■ Records supplied:
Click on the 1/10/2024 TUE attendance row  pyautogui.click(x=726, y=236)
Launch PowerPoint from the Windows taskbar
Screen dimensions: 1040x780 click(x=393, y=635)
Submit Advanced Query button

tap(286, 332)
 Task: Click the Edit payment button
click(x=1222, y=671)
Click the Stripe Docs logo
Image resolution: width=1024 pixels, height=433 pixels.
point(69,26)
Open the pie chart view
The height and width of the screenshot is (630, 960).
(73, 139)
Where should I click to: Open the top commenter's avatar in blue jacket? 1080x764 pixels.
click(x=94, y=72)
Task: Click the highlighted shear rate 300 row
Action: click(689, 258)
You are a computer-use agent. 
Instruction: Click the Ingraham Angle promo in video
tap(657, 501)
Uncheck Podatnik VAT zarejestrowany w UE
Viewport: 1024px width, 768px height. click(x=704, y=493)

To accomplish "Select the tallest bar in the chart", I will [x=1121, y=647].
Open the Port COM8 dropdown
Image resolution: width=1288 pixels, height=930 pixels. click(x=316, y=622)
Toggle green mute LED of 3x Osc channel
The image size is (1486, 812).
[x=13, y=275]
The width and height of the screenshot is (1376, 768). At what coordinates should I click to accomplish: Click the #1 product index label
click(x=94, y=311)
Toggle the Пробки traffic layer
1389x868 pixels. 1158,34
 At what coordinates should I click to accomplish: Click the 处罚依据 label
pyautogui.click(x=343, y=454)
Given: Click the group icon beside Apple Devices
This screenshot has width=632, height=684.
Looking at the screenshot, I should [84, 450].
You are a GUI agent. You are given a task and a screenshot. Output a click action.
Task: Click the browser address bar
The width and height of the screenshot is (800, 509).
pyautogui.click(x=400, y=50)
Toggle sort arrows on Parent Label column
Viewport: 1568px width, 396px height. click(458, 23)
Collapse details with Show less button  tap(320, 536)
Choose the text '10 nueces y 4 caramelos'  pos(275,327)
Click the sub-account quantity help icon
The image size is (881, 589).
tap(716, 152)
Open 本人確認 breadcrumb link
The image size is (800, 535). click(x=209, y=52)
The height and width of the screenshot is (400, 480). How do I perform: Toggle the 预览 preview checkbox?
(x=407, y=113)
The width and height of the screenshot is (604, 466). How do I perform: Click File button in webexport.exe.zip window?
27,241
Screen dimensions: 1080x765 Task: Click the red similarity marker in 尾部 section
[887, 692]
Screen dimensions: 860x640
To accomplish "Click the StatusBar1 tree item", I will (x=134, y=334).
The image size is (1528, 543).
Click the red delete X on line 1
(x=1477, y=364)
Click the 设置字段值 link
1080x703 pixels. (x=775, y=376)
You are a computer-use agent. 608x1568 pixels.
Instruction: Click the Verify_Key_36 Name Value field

■ Task directions:
The material must be reproduced word for word.

■ Your solution:
Click on the 1/10/2024 TUE attendance row  pyautogui.click(x=726, y=236)
Launch PowerPoint from the Windows taskbar
Screen dimensions: 1040x780 click(x=393, y=635)
Submit Advanced Query button

tap(286, 332)
 Task: Click the Edit payment button
click(x=1222, y=671)
Click the Stripe Docs logo
Image resolution: width=1024 pixels, height=433 pixels.
point(69,26)
Open the pie chart view
The height and width of the screenshot is (630, 960).
(73, 139)
Where should I click to: Open the top commenter's avatar in blue jacket? 1080x764 pixels.
click(x=94, y=72)
Task: Click the highlighted shear rate 300 row
Action: click(689, 258)
You are a computer-use agent. 
Instruction: Click the Ingraham Angle promo in video
tap(657, 501)
Uncheck Podatnik VAT zarejestrowany w UE
Viewport: 1024px width, 768px height. click(x=704, y=493)

To accomplish "Select the tallest bar in the chart", I will [x=1121, y=647].
Open the Port COM8 dropdown
Image resolution: width=1288 pixels, height=930 pixels. click(x=316, y=622)
Toggle green mute LED of 3x Osc channel
The image size is (1486, 812).
[x=13, y=275]
The width and height of the screenshot is (1376, 768). At what coordinates should I click to accomplish: Click the #1 product index label
click(x=94, y=311)
Toggle the Пробки traffic layer
1389x868 pixels. 1158,34
 At what coordinates should I click to accomplish: Click the 处罚依据 label
pyautogui.click(x=343, y=454)
Given: Click the group icon beside Apple Devices
This screenshot has width=632, height=684.
Looking at the screenshot, I should [84, 450].
You are a GUI agent. You are given a task and a screenshot. Output a click action.
Task: Click the browser address bar
The width and height of the screenshot is (800, 509).
pyautogui.click(x=400, y=50)
Toggle sort arrows on Parent Label column
Viewport: 1568px width, 396px height. click(458, 23)
Collapse details with Show less button  tap(320, 536)
Choose the text '10 nueces y 4 caramelos'  pos(275,327)
Click the sub-account quantity help icon
The image size is (881, 589).
tap(716, 152)
Open 本人確認 breadcrumb link
The image size is (800, 535). click(x=209, y=52)
The height and width of the screenshot is (400, 480). How do I perform: Toggle the 预览 preview checkbox?
(x=407, y=113)
The width and height of the screenshot is (604, 466). How do I perform: Click File button in webexport.exe.zip window?
27,241
Screen dimensions: 1080x765 Task: Click the red similarity marker in 尾部 section
[887, 692]
Screen dimensions: 860x640
To accomplish "Click the StatusBar1 tree item", I will (x=134, y=334).
The image size is (1528, 543).
Click the red delete X on line 1
(x=1477, y=364)
Click the 设置字段值 link
1080x703 pixels. (x=775, y=376)
You are a computer-use agent. 608x1568 pixels.
Instruction: Click the Verify_Key_36 Name Value field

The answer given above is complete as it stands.